Tâches à réaliser:
A) Traduisez en anglais cette phrase de l'extrait sur Lagrenée : « Sa formation suit, sans heurt, le cursus d’un peintre d’histoire promis au succès. »
B) Renvoyez le passage de l'extrait sur Lagrenée qui va de « Sa formation suit, sans » jusqu'à « de l’Académie royale. » inclus, sans rien y modifier.

Extrait:
──────────

Page d'histoire : Louis-Jean-François Lagrenée, dit l'Aîné Paris, 30 décembre 1724 - Paris, 19 juin 1805

L’Amour des Arts console la Peinture des écrits ridicules et envenimés de ses ennemis
huile sur toile de Louis-Jean-François Lagrenée, dit l’Aîné
Paris, musée du Louvre
© RMN / Hervé Lewandowski

Dans la période de transition qui, entre Boucher et Jacques-Louis David, prépare l’avènement du néoclassicisme, Lagrenée mène une carrière de peintre officiel, servant avec constance la politique artistique des bâtiments du Roi et sa préoccupation première, qui est la régénérescence de la grande peinture

Sa formation suit, sans heurt, le cursus d’un peintre d’histoire promis au succès. Élève de Carle Van Loo, dont il sera le plus proche émule, il obtient le prix de Rome en 1749, intègre l’École royale des élèves protégés nouvellement créée, puis l’Académie de France à Rome (1750-1754). De retour à Paris, il est immédiatement agréé à l’Académie royale puis reçu en 1755 avec L’Enlèvement de Déjanire (Louvre). Après un séjour de deux années à la cour d’Élisabeth Ire de Russie (1760-1762), où il assume la charge de professeur à l’Académie des beaux-arts de Saint-Pétersbourg, il revient en France exercer la même fonction au sein de l’Académie royale.

──────────

Lignes affichées:
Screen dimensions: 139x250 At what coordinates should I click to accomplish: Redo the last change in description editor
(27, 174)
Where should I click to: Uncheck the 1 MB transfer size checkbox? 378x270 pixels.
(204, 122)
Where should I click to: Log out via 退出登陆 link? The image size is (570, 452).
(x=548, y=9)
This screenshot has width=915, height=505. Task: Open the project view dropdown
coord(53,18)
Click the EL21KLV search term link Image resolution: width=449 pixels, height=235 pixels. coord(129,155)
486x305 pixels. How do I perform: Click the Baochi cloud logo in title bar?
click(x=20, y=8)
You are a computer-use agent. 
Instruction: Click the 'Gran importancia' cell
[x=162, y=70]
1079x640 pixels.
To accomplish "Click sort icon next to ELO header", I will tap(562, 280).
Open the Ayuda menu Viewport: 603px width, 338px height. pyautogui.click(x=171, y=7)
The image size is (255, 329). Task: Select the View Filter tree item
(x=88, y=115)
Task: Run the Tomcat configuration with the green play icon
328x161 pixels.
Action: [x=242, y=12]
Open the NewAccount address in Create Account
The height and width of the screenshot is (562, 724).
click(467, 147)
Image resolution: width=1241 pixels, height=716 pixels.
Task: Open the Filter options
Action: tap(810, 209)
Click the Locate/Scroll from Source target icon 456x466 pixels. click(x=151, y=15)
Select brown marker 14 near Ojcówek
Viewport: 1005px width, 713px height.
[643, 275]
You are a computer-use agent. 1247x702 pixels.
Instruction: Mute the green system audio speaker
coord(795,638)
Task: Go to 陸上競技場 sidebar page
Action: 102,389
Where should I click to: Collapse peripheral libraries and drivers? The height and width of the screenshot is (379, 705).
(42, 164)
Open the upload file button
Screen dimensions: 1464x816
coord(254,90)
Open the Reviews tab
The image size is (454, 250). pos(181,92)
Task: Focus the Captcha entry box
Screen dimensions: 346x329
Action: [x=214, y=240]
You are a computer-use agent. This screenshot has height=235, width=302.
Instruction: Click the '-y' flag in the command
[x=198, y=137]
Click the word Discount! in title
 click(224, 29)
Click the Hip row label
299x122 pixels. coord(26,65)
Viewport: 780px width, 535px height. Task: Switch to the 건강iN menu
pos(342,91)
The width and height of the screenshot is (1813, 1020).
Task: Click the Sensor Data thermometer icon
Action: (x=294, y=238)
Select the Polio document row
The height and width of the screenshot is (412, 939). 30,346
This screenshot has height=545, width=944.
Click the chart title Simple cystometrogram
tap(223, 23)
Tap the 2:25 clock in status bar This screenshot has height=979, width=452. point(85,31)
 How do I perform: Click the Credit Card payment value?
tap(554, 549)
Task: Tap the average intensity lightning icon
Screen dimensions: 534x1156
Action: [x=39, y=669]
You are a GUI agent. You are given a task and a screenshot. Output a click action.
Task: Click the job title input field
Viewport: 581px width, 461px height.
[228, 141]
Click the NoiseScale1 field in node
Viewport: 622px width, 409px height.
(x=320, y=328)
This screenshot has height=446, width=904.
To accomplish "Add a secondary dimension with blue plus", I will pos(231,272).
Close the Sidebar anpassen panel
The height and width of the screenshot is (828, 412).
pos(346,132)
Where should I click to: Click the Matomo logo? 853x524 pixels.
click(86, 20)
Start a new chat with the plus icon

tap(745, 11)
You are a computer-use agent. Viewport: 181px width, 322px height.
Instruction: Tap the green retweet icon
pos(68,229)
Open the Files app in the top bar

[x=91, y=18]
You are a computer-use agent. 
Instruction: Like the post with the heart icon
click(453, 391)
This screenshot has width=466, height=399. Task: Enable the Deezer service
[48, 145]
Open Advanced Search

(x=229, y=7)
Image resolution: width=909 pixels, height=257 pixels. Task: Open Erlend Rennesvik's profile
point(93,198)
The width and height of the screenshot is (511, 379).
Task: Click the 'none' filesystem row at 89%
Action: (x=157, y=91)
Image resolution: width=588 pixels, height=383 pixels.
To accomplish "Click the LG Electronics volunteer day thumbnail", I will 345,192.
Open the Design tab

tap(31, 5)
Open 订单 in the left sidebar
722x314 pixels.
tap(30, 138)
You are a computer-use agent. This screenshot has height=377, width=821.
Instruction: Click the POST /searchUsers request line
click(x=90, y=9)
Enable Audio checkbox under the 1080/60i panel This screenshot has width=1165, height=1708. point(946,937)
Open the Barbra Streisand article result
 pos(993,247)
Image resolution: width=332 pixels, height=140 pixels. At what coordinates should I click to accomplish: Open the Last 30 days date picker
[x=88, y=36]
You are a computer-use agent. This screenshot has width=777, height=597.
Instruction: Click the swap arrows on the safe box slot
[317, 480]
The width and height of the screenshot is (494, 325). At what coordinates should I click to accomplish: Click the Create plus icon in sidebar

──────────

Problèmes résolus:
A) His training follows, smoothly, the course of a history painter destined for success.

B)
Sa formation suit, sans heurt, le cursus d’un peintre d’histoire promis au succès. Élève de Carle Van Loo, dont il sera le plus proche émule, il obtient le prix de Rome en 1749, intègre l’École royale des élèves protégés nouvellement créée, puis l’Académie de France à Rome (1750-1754). De retour à Paris, il est immédiatement agréé à l’Académie royale puis reçu en 1755 avec L’Enlèvement de Déjanire (Louvre). Après un séjour de deux années à la cour d’Élisabeth Ire de Russie (1760-1762), où il assume la charge de professeur à l’Académie des beaux-arts de Saint-Pétersbourg, il revient en France exercer la même fonction au sein de l’Académie royale.